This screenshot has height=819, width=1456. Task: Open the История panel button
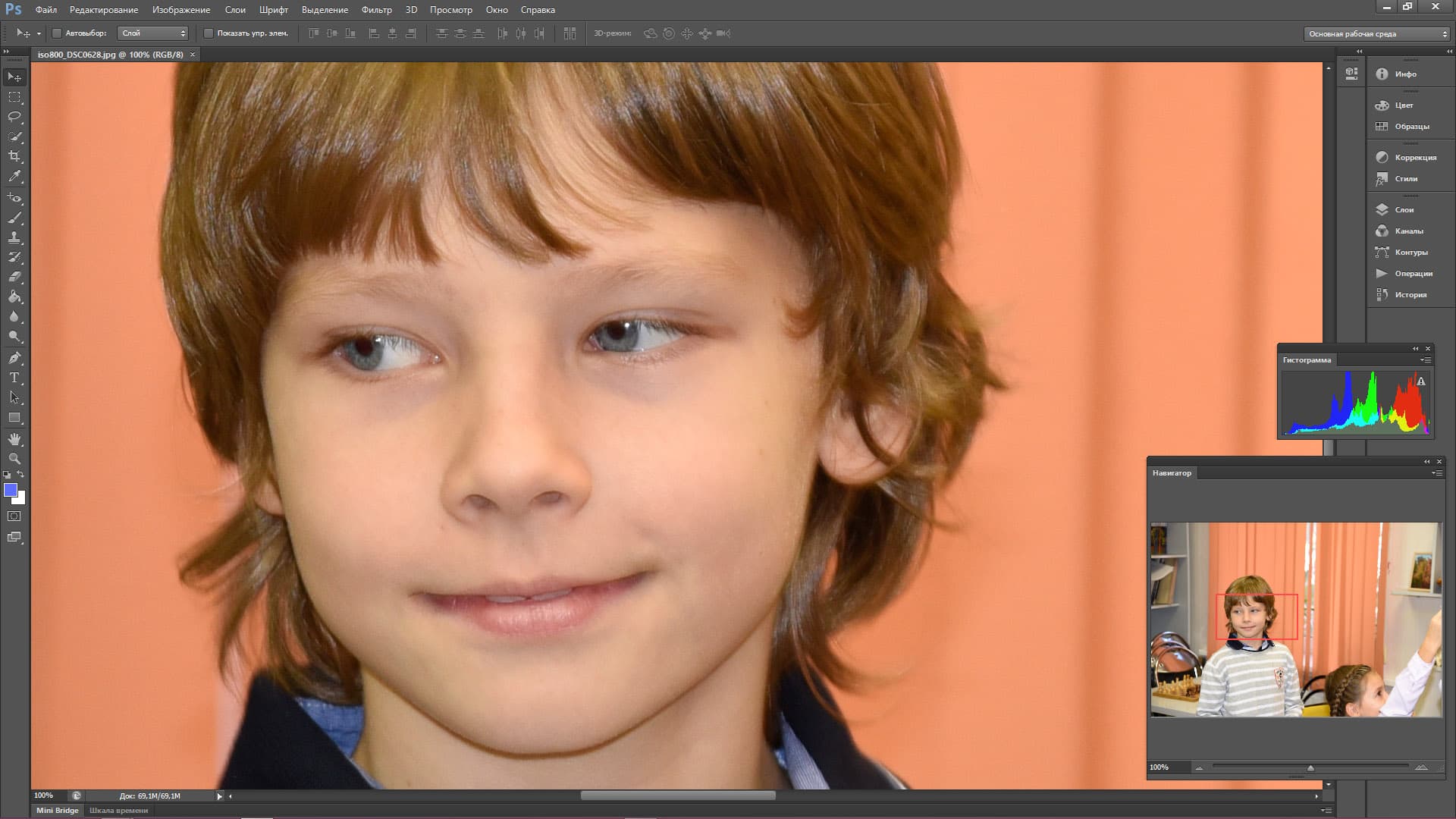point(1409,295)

* * *

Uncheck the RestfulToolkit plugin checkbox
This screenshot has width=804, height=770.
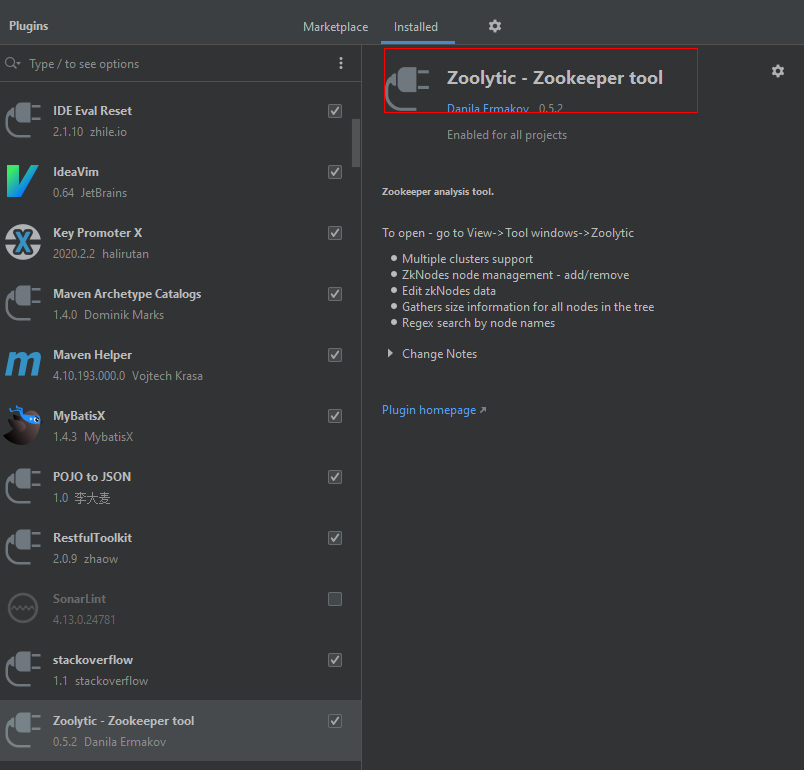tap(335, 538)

==

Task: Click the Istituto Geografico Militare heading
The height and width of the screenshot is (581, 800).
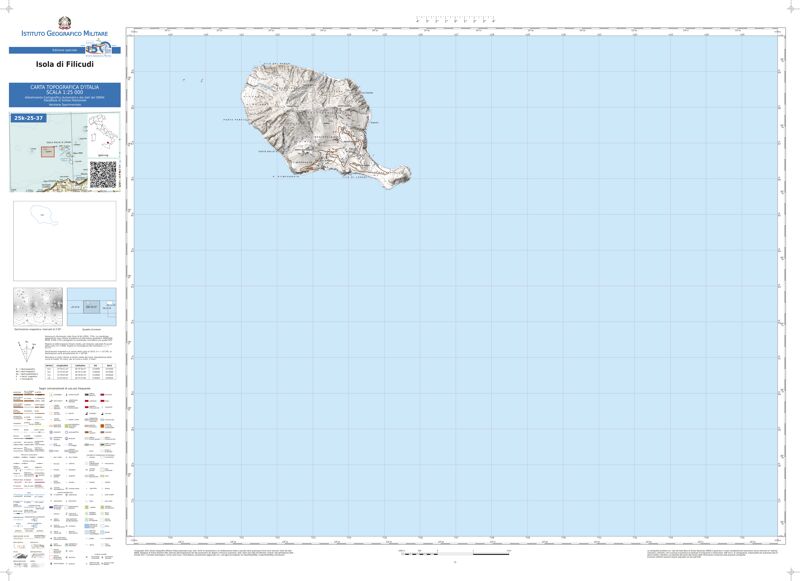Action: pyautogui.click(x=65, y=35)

◆ **Goal**:
Transcribe the items word for word, covering the stretch from the line that contains "This screenshot has height=819, width=1456." through the line that contains "point(1409,295)", and leave the pictures out of your answer.

◆ **Task result**:
This screenshot has height=819, width=1456. Task: Open the История panel button
point(1409,295)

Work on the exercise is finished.